▼

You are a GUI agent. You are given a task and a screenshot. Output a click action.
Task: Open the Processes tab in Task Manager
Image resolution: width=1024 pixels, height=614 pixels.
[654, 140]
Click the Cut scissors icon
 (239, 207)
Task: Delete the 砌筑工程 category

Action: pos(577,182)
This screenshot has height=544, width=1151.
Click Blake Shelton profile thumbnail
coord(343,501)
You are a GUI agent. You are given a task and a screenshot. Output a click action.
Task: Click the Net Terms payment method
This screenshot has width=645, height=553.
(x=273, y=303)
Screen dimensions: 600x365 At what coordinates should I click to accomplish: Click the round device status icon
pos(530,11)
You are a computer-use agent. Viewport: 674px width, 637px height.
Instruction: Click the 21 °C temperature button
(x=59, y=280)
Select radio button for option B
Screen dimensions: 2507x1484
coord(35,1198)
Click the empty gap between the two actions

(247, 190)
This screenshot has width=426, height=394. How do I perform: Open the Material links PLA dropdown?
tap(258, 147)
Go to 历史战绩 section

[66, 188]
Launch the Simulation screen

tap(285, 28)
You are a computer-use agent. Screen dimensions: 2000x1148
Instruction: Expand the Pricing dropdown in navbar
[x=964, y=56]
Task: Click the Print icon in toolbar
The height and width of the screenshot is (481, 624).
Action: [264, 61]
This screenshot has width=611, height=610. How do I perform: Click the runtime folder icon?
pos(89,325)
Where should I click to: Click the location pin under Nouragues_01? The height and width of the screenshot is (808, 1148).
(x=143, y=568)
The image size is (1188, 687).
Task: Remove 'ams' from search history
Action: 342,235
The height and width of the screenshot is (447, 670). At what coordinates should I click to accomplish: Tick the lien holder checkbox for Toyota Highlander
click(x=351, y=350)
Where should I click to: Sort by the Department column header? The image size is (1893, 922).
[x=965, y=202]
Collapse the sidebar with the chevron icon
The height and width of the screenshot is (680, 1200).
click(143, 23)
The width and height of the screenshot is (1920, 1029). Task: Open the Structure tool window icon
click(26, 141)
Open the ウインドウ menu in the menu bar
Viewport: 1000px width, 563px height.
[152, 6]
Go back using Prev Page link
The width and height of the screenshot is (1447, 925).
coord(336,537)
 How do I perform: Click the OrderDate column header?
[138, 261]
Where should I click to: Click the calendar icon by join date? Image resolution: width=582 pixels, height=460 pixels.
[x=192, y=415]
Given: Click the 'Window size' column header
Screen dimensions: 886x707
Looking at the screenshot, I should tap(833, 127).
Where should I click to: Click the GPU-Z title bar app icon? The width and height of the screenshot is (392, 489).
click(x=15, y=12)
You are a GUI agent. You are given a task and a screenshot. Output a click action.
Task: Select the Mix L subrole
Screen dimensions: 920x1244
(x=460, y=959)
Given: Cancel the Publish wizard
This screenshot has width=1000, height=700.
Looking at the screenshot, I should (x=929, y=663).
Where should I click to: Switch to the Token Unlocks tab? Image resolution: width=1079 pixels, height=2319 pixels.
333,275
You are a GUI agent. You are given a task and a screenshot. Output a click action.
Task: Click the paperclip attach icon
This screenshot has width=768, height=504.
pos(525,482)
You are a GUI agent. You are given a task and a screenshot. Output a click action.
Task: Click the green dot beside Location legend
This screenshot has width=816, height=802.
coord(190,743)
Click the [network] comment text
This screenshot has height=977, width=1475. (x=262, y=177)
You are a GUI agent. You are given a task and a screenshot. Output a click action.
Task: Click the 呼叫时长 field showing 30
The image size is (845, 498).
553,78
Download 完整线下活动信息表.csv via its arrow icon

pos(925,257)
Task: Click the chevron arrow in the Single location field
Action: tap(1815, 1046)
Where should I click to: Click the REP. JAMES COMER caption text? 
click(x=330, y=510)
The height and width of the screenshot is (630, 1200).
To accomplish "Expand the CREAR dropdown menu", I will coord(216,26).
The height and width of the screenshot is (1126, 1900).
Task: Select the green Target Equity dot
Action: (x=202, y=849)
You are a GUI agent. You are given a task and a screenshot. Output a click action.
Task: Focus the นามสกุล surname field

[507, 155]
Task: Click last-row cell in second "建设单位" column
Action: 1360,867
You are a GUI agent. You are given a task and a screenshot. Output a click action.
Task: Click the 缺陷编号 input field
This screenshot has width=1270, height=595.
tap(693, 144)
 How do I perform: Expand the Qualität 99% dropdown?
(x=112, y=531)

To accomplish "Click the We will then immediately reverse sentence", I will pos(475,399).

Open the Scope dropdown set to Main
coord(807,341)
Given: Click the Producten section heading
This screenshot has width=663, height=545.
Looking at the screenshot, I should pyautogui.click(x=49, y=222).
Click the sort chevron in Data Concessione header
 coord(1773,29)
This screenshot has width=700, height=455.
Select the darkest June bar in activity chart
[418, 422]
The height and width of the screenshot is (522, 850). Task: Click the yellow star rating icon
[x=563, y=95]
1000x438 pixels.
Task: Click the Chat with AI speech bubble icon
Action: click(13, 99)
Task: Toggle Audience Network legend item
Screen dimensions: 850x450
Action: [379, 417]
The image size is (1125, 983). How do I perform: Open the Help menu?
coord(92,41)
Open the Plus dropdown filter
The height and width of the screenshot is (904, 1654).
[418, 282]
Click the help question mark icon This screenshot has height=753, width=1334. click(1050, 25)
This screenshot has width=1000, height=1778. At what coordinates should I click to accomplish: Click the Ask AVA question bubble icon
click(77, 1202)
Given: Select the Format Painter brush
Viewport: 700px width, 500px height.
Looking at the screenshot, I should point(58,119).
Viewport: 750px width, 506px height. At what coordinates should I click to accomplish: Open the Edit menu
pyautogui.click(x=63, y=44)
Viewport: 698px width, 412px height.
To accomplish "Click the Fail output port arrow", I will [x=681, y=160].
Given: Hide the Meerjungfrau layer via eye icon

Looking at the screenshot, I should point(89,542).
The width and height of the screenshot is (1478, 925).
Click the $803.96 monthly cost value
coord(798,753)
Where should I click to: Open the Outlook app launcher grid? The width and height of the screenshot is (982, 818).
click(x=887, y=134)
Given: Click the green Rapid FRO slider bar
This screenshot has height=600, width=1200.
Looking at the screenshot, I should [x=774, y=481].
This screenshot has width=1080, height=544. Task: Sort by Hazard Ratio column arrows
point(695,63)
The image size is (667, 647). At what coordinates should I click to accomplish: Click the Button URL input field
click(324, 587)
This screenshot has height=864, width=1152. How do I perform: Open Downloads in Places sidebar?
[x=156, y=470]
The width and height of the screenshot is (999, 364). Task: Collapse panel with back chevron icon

▲

Retype all of the records above, keeping them identical.

You are a GUI agent. You are given a task and a screenshot. Output a click action.
Task: Open the Processes tab in Task Manager
Image resolution: width=1024 pixels, height=614 pixels.
[654, 140]
Click the Cut scissors icon
 (239, 207)
Task: Delete the 砌筑工程 category

Action: pos(577,182)
This screenshot has height=544, width=1151.
Click Blake Shelton profile thumbnail
coord(343,501)
You are a GUI agent. You are given a task and a screenshot. Output a click action.
Task: Click the Net Terms payment method
This screenshot has width=645, height=553.
(x=273, y=303)
Screen dimensions: 600x365 At what coordinates should I click to accomplish: Click the round device status icon
pos(530,11)
You are a computer-use agent. Viewport: 674px width, 637px height.
Instruction: Click the 21 °C temperature button
(x=59, y=280)
Select radio button for option B
Screen dimensions: 2507x1484
coord(35,1198)
Click the empty gap between the two actions

(247, 190)
This screenshot has width=426, height=394. How do I perform: Open the Material links PLA dropdown?
tap(258, 147)
Go to 历史战绩 section

[66, 188]
Launch the Simulation screen

tap(285, 28)
You are a computer-use agent. Screen dimensions: 2000x1148
Instruction: Expand the Pricing dropdown in navbar
[x=964, y=56]
Task: Click the Print icon in toolbar
The height and width of the screenshot is (481, 624).
Action: [264, 61]
This screenshot has width=611, height=610. How do I perform: Click the runtime folder icon?
pos(89,325)
Where should I click to: Click the location pin under Nouragues_01? The height and width of the screenshot is (808, 1148).
(x=143, y=568)
The image size is (1188, 687).
Task: Remove 'ams' from search history
Action: 342,235
The height and width of the screenshot is (447, 670). At what coordinates should I click to accomplish: Tick the lien holder checkbox for Toyota Highlander
click(x=351, y=350)
Where should I click to: Sort by the Department column header? The image size is (1893, 922).
[x=965, y=202]
Collapse the sidebar with the chevron icon
The height and width of the screenshot is (680, 1200).
click(143, 23)
The width and height of the screenshot is (1920, 1029). Task: Open the Structure tool window icon
click(26, 141)
Open the ウインドウ menu in the menu bar
Viewport: 1000px width, 563px height.
[152, 6]
Go back using Prev Page link
The width and height of the screenshot is (1447, 925).
coord(336,537)
 How do I perform: Click the OrderDate column header?
[138, 261]
Where should I click to: Click the calendar icon by join date? Image resolution: width=582 pixels, height=460 pixels.
[x=192, y=415]
Given: Click the 'Window size' column header
Screen dimensions: 886x707
Looking at the screenshot, I should tap(833, 127).
Where should I click to: Click the GPU-Z title bar app icon? The width and height of the screenshot is (392, 489).
click(x=15, y=12)
You are a GUI agent. You are given a task and a screenshot. Output a click action.
Task: Select the Mix L subrole
Screen dimensions: 920x1244
(x=460, y=959)
Given: Cancel the Publish wizard
This screenshot has width=1000, height=700.
Looking at the screenshot, I should (x=929, y=663).
Where should I click to: Switch to the Token Unlocks tab? Image resolution: width=1079 pixels, height=2319 pixels.
333,275
You are a GUI agent. You are given a task and a screenshot. Output a click action.
Task: Click the paperclip attach icon
This screenshot has width=768, height=504.
pos(525,482)
You are a GUI agent. You are given a task and a screenshot. Output a click action.
Task: Click the green dot beside Location legend
This screenshot has width=816, height=802.
coord(190,743)
Click the [network] comment text
This screenshot has height=977, width=1475. (x=262, y=177)
You are a GUI agent. You are given a task and a screenshot. Output a click action.
Task: Click the 呼叫时长 field showing 30
The image size is (845, 498).
553,78
Download 完整线下活动信息表.csv via its arrow icon

pos(925,257)
Task: Click the chevron arrow in the Single location field
Action: tap(1815, 1046)
Where should I click to: Click the REP. JAMES COMER caption text? 
click(x=330, y=510)
The height and width of the screenshot is (630, 1200).
To accomplish "Expand the CREAR dropdown menu", I will coord(216,26).
The height and width of the screenshot is (1126, 1900).
Task: Select the green Target Equity dot
Action: (x=202, y=849)
You are a GUI agent. You are given a task and a screenshot. Output a click action.
Task: Focus the นามสกุล surname field

[507, 155]
Task: Click last-row cell in second "建设单位" column
Action: 1360,867
You are a GUI agent. You are given a task and a screenshot. Output a click action.
Task: Click the 缺陷编号 input field
This screenshot has width=1270, height=595.
tap(693, 144)
 How do I perform: Expand the Qualität 99% dropdown?
(x=112, y=531)

To accomplish "Click the We will then immediately reverse sentence", I will pos(475,399).

Open the Scope dropdown set to Main
coord(807,341)
Given: Click the Producten section heading
This screenshot has width=663, height=545.
Looking at the screenshot, I should pyautogui.click(x=49, y=222).
Click the sort chevron in Data Concessione header
 coord(1773,29)
This screenshot has width=700, height=455.
Select the darkest June bar in activity chart
[418, 422]
The height and width of the screenshot is (522, 850). Task: Click the yellow star rating icon
[x=563, y=95]
1000x438 pixels.
Task: Click the Chat with AI speech bubble icon
Action: click(13, 99)
Task: Toggle Audience Network legend item
Screen dimensions: 850x450
Action: [379, 417]
The image size is (1125, 983). How do I perform: Open the Help menu?
coord(92,41)
Open the Plus dropdown filter
The height and width of the screenshot is (904, 1654).
[418, 282]
Click the help question mark icon This screenshot has height=753, width=1334. click(1050, 25)
This screenshot has width=1000, height=1778. At what coordinates should I click to accomplish: Click the Ask AVA question bubble icon
click(77, 1202)
Given: Select the Format Painter brush
Viewport: 700px width, 500px height.
Looking at the screenshot, I should point(58,119).
Viewport: 750px width, 506px height. At what coordinates should I click to accomplish: Open the Edit menu
pyautogui.click(x=63, y=44)
Viewport: 698px width, 412px height.
To accomplish "Click the Fail output port arrow", I will [x=681, y=160].
Given: Hide the Meerjungfrau layer via eye icon

Looking at the screenshot, I should point(89,542).
The width and height of the screenshot is (1478, 925).
Click the $803.96 monthly cost value
coord(798,753)
Where should I click to: Open the Outlook app launcher grid? The width and height of the screenshot is (982, 818).
click(x=887, y=134)
Given: Click the green Rapid FRO slider bar
This screenshot has height=600, width=1200.
Looking at the screenshot, I should [x=774, y=481].
This screenshot has width=1080, height=544. Task: Sort by Hazard Ratio column arrows
point(695,63)
The image size is (667, 647). At what coordinates should I click to accomplish: Click the Button URL input field
click(324, 587)
This screenshot has height=864, width=1152. How do I perform: Open Downloads in Places sidebar?
[x=156, y=470]
The width and height of the screenshot is (999, 364). Task: Collapse panel with back chevron icon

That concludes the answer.